Render each line of the rows below as one string in a JSON list, skipping blank lines and leaving the pictures out.
Records for this exercise START
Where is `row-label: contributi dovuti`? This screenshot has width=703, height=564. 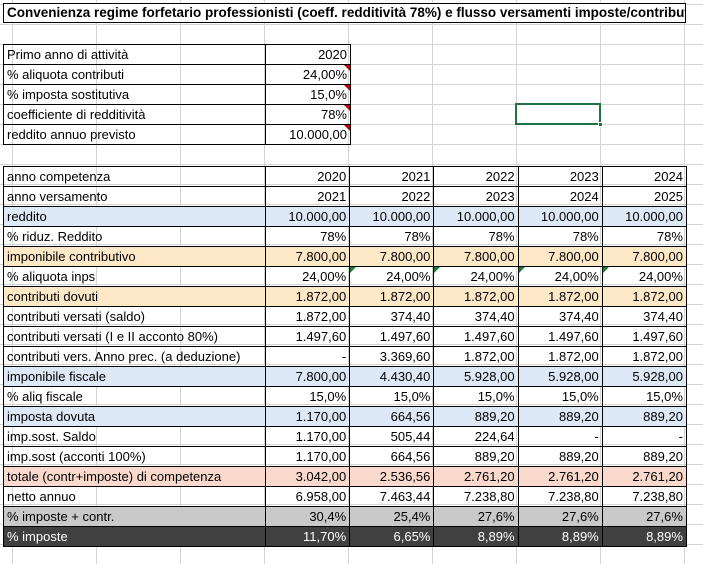
row-label: contributi dovuti is located at coordinates (134, 296).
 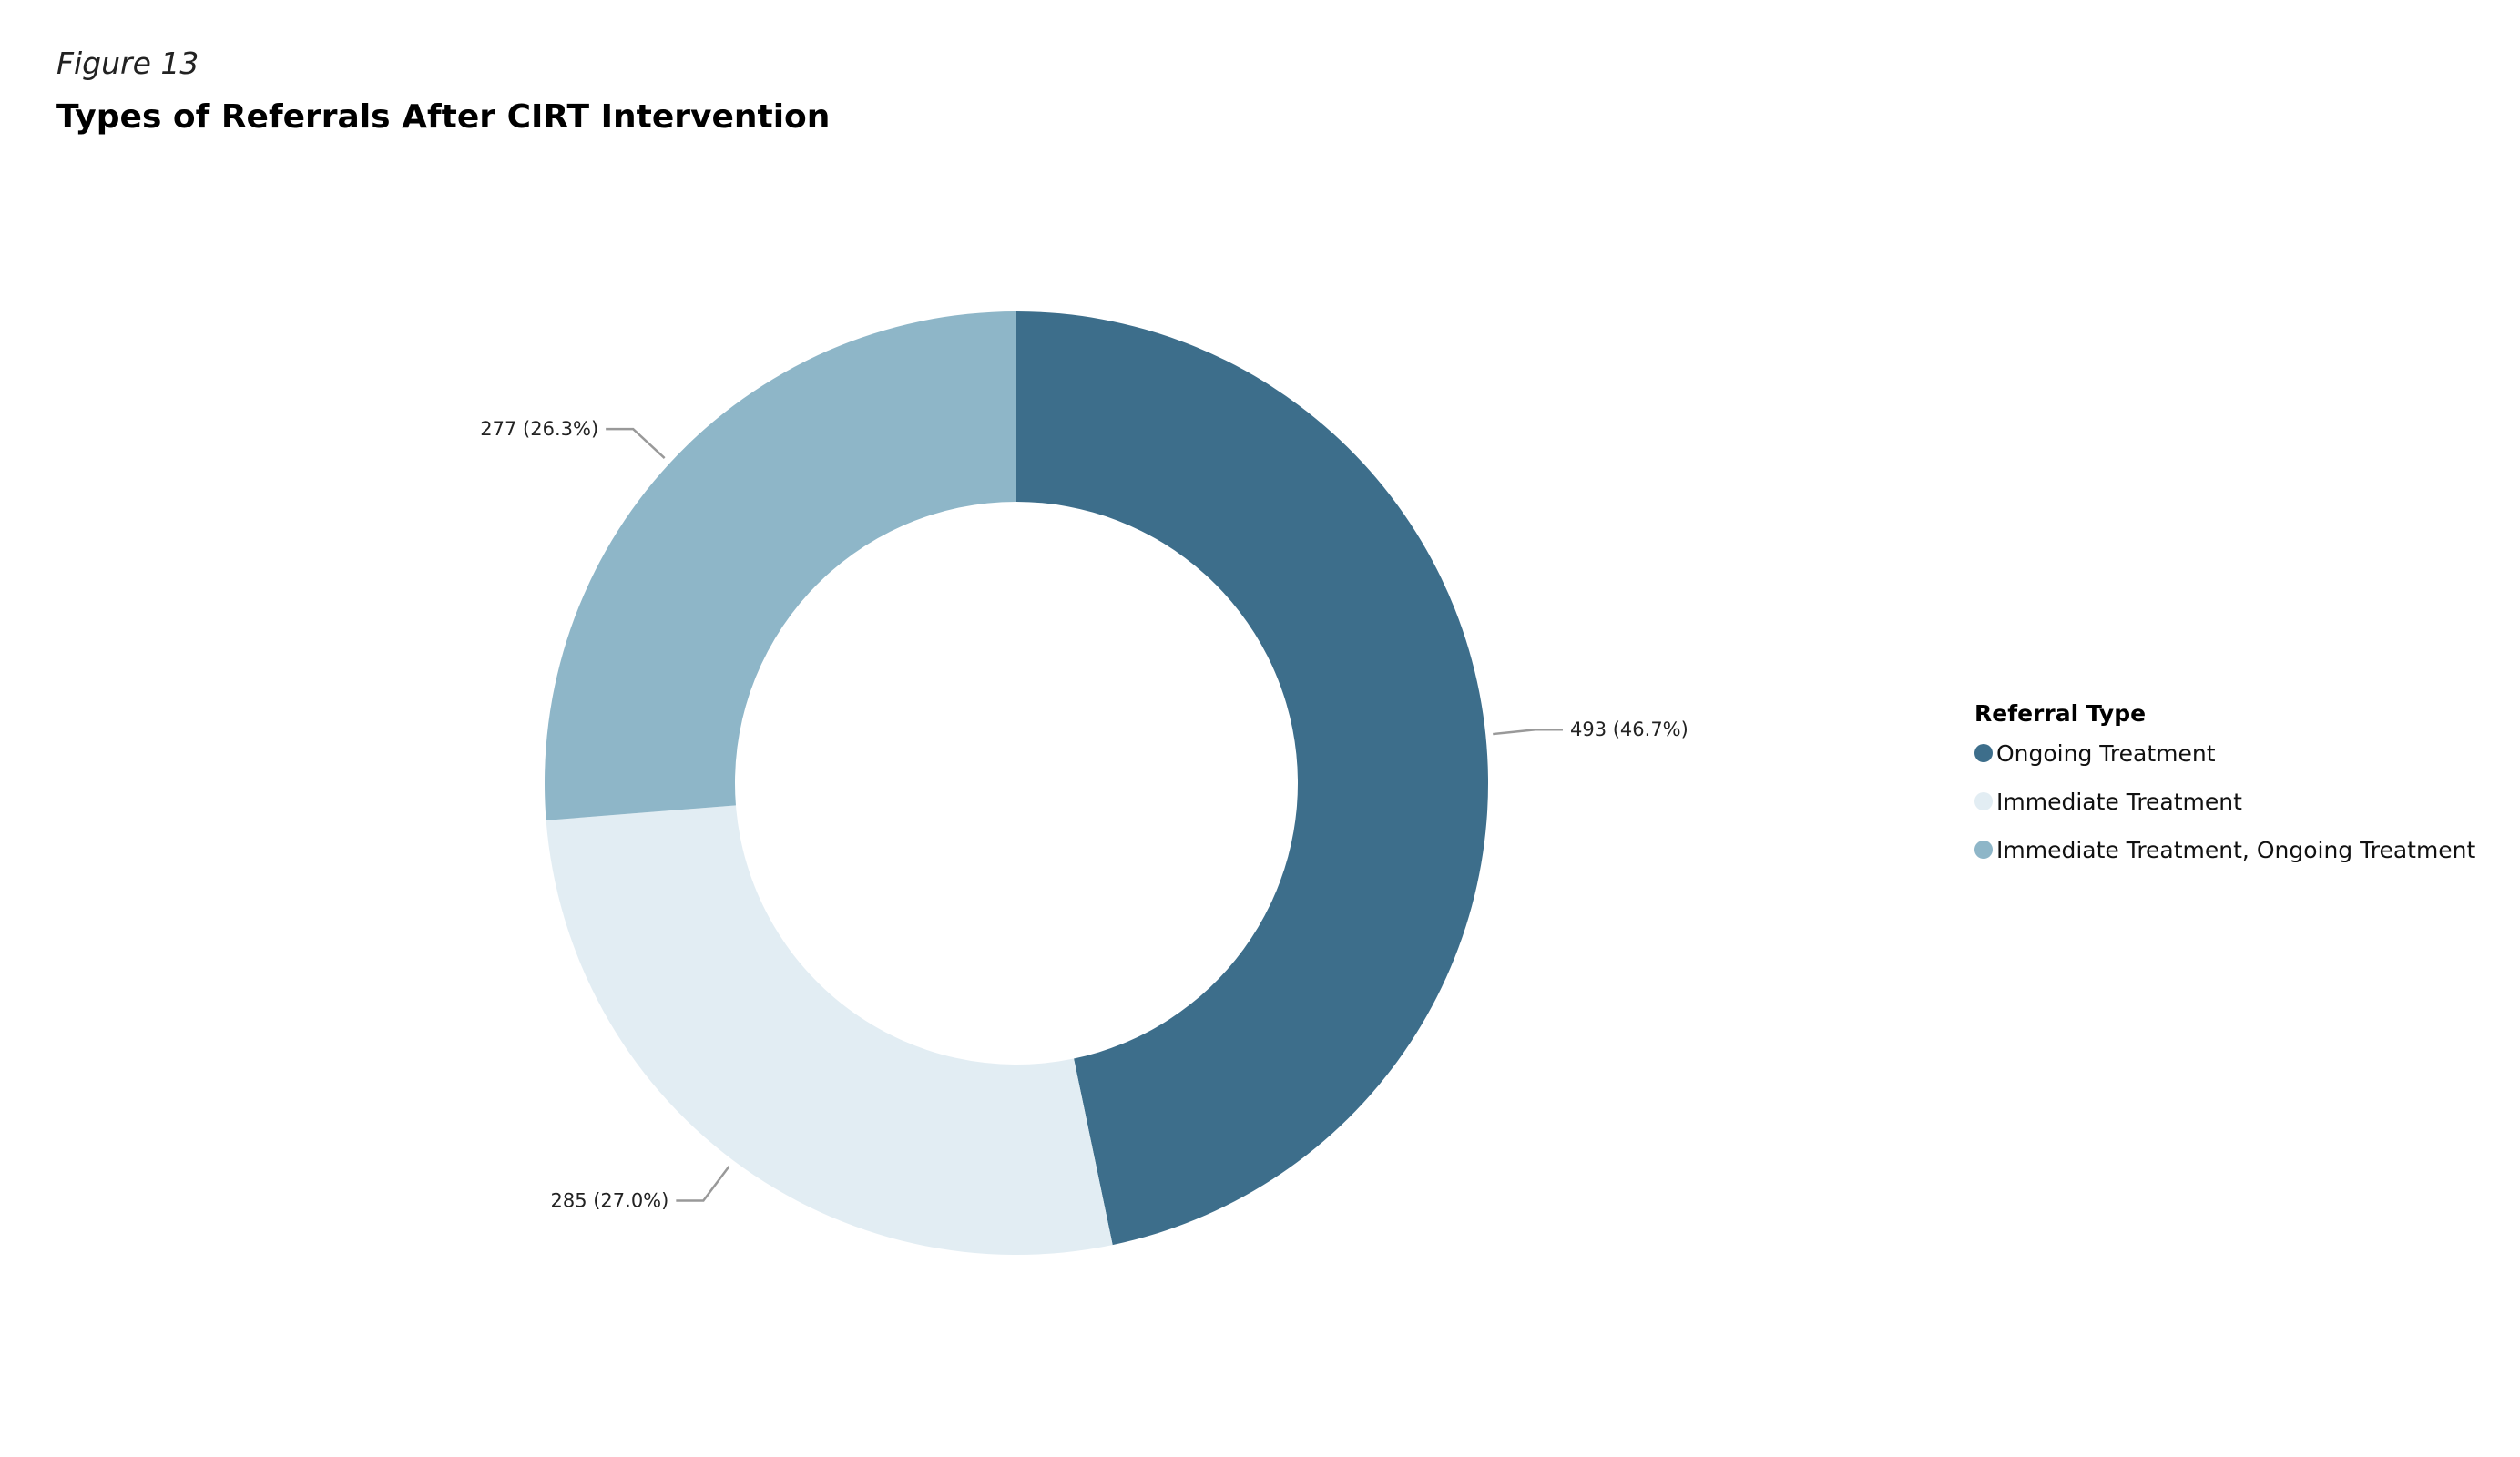 What do you see at coordinates (2236, 850) in the screenshot?
I see `legend-item-2: Immediate Treatment, Ongoing Treatment` at bounding box center [2236, 850].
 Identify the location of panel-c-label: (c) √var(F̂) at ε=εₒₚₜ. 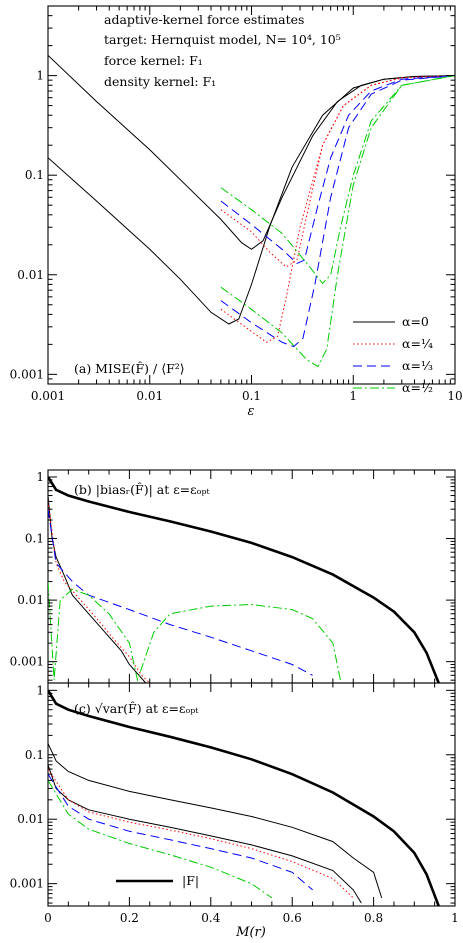
(136, 708).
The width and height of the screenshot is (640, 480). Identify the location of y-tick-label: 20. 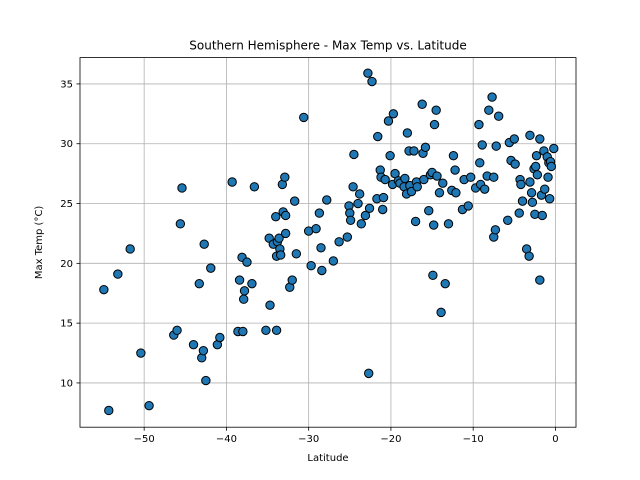
(66, 264).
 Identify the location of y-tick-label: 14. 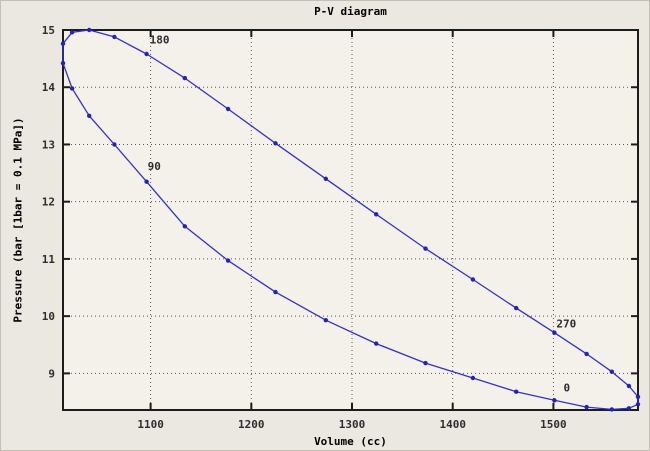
Records for this exercise END
Solved exercise —
[
  "Where is `row-label: contributi dovuti`? This screenshot has width=703, height=564. ",
  "row-label: contributi dovuti is located at coordinates (134, 296).",
  "  What do you see at coordinates (2236, 850) in the screenshot?",
  "I see `legend-item-2: Immediate Treatment, Ongoing Treatment` at bounding box center [2236, 850].",
  " Identify the location of panel-c-label: (c) √var(F̂) at ε=εₒₚₜ. ",
  "(136, 708).",
  "The width and height of the screenshot is (640, 480). Identify the location of y-tick-label: 20. ",
  "(66, 264).",
  " Identify the location of y-tick-label: 14. "
]